What is the answer to LinkedIn Pinpoint #491?
The answer is "Words that come before race." Each clue forms a common phrase with race: horse race, rat race, presidential race, drag race, and space race.
Permanent Pinpoint answer & analysis (Pinpoint Today archive)
Published on 09/03/2025
Updated on 09/03/2025
This Pinpoint answer guide asks which shared word fits before Horse, Rat, Presidential, Drag, and Space to create familiar phrases. Follow the spoiler-safe hints, then see why the same word completes each clue cleanly.
Hover (desktop) or tap (mobile) each clue before you reveal the Pinpoint answer
Detailed Pinpoint answer breakdown continues just below - keep scrolling
Pinpoint #491 throws together Horse, Rat, Presidential, Drag, and Space, which feels messy until you notice that several clues already sound half-finished. This is a classic phrase board: instead of searching for one broad subject, the better move is to test a single word that can complete every clue naturally. My first instinct was to split the board into buckets.
Horse and Drag suggested sports or speed.
Presidential pointed toward politics.
Space looked like science history.
Rat was the awkward one that refused to fit anywhere cleanly.
That mismatch was the clue that category thinking was wasting time.
The turning point came with rat race and presidential race, because once those two land, horse race, drag race, and space race follow without strain.
Each phrase reinforces the same connector in a different domain.
Horse race is literal competition on a track.
Rat race is the idiom for exhausting daily competition.
Presidential race is the contest for office.
Drag race is straight-line motorsport.
Space race carries the political and technological rivalry into the Cold War.
The puzzle works because the same word stays strong whether the clue is literal, idiomatic, or historical.
That is why the answer to LinkedIn Pinpoint #491 is "Words that come before race."
The board invites you to chase five different topics, but the real solution is one clean shared noun that completes every phrase.
The answer was Words that come before "race".

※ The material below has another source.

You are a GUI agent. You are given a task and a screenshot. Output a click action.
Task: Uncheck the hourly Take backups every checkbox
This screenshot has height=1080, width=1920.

Words that come before "race"
| Clue | Early read | Resolved read | Why it works |
|---|---|---|---|
| Horse | Same first broad read as the rest of the board | "Horse race" | Horse race is the literal racing contest that makes the shared word immediately visible. |
| Rat | Same first broad read as the rest of the board | "Rat race" | Rat race is the familiar idiom for exhausting, repetitive competition in work or daily life. |
| Presidential | Same first broad read as the rest of the board | "Presidential race" | Presidential race refers to the political contest to win the presidency. |
| Drag | Same first broad read as the rest of the board | "Drag race" | Drag race is the straight-line speed competition most often associated with cars and motorcycles. |
| Space | Same first broad read as the rest of the board | "Space race" | Space race names the Cold War-era competition in space exploration, giving the pattern a historical twist. |
Trust the half-finished phrase feeling
When several clues sound like they are missing one obvious word, test compound phrases before you test broad categories.
Use the weird clue to confirm the connector
Rat is the clue that feels least like sports or politics, but rat race proves the pattern is bigger than one topic.
Expect literal and idiomatic phrases to mix
This board works because horse race and drag race are concrete while rat race is figurative and space race is historical.
The answer is "Words that come before race." Each clue forms a common phrase with race: horse race, rat race, presidential race, drag race, and space race.
Because rat race is the clue that breaks the obvious sports reading and proves the connector is about shared phrases, not one single subject area.
Yes. Space race is one of the best-known historical phrases in English, so it confirms the same connector while widening the board beyond sports and politics.
When the clues span unrelated domains, test a word that can finish each clue cleanly. If the phrasing feels natural across every clue, you are usually very close to the answer.